Supplied text:
Thomas Michael Cousineau (born May 6, 1957) is an American former college and professional football player who was a linebacker in the Canadian Football League (CFL) and National Football League (NFL) for nine seasons during the 1970s and 1980s.  He played college football for Ohio State University, and twice earned All-American honors.  He was the first overall pick of the 1979 NFL Draft, and played professionally for the CFL's Montreal Alouettes and the NFL's Cleveland Browns and San Francisco 49ers.

Cousineau is a member of the College Football Hall of Fame, elected in the class of 2016. He is also a member of the Ohio State Varsity "O" Hall of Fame, inducted in 1995, and St. Edward High School Hall of Fame. Cousineau was the recipient of the Silver Anniversary Butkus Award in 2003.

Early years
Cousineau was born in Fairview Park, Ohio, to Carol and Tom Cousineau Sr, who was the head football and a wrestling coach at Lakewood (Ohio) High School. Consequently, his mother did not want him to play football under the shadow of his father. Thus, Cousineau played high school football for nearby St. Edward High School, which is several blocks away in Lakewood. He excelled and was one of the most highly recruited football players in the country in his senior year. He graduated in 1975.

Excerpted data:

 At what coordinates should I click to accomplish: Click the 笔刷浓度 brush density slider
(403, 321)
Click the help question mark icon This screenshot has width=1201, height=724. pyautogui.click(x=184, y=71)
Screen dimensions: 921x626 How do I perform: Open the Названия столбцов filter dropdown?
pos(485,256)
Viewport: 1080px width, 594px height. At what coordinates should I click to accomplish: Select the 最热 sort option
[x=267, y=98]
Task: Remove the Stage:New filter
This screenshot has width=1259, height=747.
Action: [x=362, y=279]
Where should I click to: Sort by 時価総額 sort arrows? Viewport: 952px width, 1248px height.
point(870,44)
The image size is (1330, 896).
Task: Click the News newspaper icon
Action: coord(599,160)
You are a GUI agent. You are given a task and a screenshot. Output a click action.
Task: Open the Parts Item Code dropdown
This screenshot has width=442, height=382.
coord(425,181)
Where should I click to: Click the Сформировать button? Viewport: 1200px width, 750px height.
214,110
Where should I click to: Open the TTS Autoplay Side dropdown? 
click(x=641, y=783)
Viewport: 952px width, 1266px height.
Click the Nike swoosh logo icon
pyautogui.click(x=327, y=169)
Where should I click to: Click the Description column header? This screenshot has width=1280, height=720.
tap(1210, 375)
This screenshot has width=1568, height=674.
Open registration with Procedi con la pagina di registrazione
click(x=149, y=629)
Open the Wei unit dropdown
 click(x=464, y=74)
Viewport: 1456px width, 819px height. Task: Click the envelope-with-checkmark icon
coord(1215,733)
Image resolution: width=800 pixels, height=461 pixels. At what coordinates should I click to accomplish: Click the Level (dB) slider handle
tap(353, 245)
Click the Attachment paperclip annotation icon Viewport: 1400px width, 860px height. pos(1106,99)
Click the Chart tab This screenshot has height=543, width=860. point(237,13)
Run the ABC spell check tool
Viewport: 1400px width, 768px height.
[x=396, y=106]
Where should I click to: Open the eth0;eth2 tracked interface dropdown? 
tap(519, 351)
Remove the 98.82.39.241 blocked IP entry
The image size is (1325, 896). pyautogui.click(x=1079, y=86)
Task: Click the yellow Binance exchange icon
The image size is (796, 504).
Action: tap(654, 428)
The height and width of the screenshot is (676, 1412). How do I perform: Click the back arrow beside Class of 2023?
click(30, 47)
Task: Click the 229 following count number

What is needed: Reproduce the Tom Cousineau biography in full, word for word.

Full answer:
Thomas Michael Cousineau (born May 6, 1957) is an American former college and professional football player who was a linebacker in the Canadian Football League (CFL) and National Football League (NFL) for nine seasons during the 1970s and 1980s.  He played college football for Ohio State University, and twice earned All-American honors.  He was the first overall pick of the 1979 NFL Draft, and played professionally for the CFL's Montreal Alouettes and the NFL's Cleveland Browns and San Francisco 49ers.

Cousineau is a member of the College Football Hall of Fame, elected in the class of 2016. He is also a member of the Ohio State Varsity "O" Hall of Fame, inducted in 1995, and St. Edward High School Hall of Fame. Cousineau was the recipient of the Silver Anniversary Butkus Award in 2003.

Early years
Cousineau was born in Fairview Park, Ohio, to Carol and Tom Cousineau Sr, who was the head football and a wrestling coach at Lakewood (Ohio) High School. Consequently, his mother did not want him to play football under the shadow of his father. Thus, Cousineau played high school football for nearby St. Edward High School, which is several blocks away in Lakewood. He excelled and was one of the most highly recruited football players in the country in his senior year. He graduated in 1975.